En même temps, des changements sociaux et juridiques d’envergure se sont amorcés. La société commence à reconnaître la valeur et l’importance de respecter l’identité sexuelle et l’expression de l’identité sexuelle de chacun de ses membres. Les normes internationales en matière de droits de la personne, ainsi que la législation et la jurisprudence du pays confirment que le respect du droit de vivre à l’abri de la discrimination et du harcèlement fondés sur l’identité sexuelle et l’expression de l’identité sexuelle constitue une obligation juridique.
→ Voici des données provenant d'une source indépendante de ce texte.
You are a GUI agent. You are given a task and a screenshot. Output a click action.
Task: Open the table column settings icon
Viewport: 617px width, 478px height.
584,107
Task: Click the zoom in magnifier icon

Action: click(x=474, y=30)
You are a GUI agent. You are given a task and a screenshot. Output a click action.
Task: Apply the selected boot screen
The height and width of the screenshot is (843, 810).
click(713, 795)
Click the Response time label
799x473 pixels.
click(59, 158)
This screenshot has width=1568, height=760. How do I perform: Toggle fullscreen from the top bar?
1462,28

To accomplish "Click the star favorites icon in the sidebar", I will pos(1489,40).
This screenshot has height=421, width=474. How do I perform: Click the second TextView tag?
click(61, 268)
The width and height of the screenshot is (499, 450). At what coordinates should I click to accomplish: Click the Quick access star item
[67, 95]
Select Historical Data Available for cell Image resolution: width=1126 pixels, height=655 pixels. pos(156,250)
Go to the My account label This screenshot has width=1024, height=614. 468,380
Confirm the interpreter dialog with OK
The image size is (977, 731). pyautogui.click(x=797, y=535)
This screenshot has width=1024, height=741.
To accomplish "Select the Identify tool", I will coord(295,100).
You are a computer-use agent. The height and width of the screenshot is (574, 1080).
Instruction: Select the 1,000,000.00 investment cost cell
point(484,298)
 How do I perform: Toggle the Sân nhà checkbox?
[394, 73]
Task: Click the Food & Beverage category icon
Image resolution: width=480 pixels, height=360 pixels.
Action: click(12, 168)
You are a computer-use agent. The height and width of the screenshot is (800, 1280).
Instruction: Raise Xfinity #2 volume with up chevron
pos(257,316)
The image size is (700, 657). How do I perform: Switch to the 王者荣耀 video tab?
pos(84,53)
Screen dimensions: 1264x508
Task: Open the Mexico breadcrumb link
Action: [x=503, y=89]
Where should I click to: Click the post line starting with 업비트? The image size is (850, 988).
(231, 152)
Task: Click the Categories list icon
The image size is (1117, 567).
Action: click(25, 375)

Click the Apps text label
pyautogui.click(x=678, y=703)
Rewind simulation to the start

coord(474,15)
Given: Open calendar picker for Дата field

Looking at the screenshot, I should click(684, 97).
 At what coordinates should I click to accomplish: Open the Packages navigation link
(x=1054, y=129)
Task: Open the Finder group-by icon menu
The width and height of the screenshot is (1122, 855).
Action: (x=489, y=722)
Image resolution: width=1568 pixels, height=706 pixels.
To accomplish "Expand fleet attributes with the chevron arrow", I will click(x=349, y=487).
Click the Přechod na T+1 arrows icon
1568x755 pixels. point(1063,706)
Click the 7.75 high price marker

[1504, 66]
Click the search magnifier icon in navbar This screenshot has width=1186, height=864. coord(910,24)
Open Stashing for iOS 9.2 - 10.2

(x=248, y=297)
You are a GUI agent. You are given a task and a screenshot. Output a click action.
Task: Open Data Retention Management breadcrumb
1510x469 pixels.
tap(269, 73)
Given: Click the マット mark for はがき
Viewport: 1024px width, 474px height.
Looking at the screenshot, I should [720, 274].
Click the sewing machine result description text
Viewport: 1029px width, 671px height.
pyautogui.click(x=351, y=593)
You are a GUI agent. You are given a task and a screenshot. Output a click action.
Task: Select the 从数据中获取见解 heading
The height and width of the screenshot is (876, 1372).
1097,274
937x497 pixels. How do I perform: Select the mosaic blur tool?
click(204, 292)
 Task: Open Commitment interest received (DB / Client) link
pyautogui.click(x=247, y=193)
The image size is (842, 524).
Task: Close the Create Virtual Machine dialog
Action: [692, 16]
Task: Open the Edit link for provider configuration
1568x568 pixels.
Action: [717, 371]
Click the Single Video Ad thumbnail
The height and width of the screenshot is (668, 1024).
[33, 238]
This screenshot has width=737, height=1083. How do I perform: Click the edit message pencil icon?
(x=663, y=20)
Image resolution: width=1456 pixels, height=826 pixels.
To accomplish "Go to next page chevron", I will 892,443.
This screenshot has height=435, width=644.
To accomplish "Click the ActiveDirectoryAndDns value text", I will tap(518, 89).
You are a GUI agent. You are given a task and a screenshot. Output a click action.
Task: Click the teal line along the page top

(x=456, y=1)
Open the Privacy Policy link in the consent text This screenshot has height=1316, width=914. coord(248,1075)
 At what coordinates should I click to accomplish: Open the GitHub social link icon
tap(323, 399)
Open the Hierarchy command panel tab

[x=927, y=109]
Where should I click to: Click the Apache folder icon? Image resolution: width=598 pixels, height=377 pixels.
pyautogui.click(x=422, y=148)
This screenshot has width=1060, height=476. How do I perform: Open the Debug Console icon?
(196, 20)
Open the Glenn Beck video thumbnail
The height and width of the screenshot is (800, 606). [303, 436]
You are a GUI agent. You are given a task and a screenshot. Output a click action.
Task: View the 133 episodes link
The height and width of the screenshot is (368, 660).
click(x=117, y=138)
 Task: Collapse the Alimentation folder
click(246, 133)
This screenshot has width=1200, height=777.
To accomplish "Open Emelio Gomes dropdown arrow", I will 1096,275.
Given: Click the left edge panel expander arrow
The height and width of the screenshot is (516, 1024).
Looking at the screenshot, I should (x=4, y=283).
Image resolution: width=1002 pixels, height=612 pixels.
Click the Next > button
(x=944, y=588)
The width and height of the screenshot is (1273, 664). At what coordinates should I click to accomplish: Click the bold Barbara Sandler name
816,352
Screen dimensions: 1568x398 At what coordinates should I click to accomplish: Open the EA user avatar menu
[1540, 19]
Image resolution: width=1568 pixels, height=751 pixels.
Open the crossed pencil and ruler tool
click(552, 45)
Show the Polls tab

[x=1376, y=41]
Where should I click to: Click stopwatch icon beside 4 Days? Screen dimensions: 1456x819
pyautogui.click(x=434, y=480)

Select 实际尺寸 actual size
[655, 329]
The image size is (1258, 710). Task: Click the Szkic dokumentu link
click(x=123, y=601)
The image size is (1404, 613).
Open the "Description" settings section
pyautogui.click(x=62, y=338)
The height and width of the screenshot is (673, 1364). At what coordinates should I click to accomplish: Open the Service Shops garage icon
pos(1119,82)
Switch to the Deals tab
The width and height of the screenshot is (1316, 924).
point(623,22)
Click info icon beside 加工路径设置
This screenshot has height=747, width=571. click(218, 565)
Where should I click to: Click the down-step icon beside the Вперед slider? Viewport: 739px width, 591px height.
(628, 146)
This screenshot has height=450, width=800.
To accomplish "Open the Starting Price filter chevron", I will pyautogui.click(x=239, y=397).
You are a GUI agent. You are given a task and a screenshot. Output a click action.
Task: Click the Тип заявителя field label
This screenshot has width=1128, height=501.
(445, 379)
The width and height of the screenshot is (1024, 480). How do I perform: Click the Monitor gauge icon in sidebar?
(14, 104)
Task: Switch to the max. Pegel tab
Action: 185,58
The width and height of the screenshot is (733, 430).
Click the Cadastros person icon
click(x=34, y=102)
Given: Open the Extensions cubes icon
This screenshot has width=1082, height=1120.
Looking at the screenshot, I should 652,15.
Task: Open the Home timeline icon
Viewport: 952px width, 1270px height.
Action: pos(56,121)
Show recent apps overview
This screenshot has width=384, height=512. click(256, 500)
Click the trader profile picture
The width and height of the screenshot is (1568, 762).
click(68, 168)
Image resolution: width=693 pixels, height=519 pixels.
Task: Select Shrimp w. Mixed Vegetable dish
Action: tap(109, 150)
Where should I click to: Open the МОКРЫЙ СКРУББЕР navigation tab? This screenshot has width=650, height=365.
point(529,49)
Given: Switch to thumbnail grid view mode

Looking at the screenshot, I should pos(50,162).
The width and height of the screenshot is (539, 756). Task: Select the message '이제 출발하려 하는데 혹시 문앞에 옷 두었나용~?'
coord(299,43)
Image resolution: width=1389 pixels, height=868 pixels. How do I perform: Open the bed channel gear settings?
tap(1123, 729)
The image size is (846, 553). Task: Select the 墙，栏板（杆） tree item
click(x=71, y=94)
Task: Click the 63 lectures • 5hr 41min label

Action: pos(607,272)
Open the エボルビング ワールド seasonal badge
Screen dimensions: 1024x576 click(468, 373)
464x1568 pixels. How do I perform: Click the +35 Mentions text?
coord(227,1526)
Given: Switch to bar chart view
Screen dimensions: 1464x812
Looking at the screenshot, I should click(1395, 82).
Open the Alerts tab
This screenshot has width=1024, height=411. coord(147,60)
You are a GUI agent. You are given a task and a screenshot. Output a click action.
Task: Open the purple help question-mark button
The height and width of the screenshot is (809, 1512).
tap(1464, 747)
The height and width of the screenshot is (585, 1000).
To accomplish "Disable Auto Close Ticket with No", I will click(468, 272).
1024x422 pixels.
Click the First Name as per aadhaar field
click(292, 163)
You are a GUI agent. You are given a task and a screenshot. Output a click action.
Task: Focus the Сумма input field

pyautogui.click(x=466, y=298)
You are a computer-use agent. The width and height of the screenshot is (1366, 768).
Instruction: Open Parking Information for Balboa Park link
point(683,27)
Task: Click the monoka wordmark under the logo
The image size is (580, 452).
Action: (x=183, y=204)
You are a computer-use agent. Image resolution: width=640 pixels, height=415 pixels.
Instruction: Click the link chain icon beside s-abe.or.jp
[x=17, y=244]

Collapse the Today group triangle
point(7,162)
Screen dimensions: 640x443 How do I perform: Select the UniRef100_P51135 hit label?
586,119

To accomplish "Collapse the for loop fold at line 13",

Le Code des droits de la personne de l’Ontario (Code) est une loi provinciale qui établit les droits et obligations relatifs à la protection contre la discrimination. En 2012, trois partis représentés à l’Assemblée législative de l’Ontario ont parrainé ensemble la Loi Toby, un projet de loi visant à inclure l’« identité sexuelle » et l’« expression de l’identité sexuelle » au nombre des motifs de discrimination interdits aux termes du Code[9]. L’inclusion de ces motifs indique clairement que les personnes trans et autres personnes non conformistes sur le plan du sexe ont droit d’être protégées contre la discrimination et le harcèlement fondés sur l’identité sexuelle ou son expression au même titre que s’il s’agissait de discrimination et de harcèlement fondés sur la race, l’âge, le handicap ou tout autre motif de discrimination interdit[10].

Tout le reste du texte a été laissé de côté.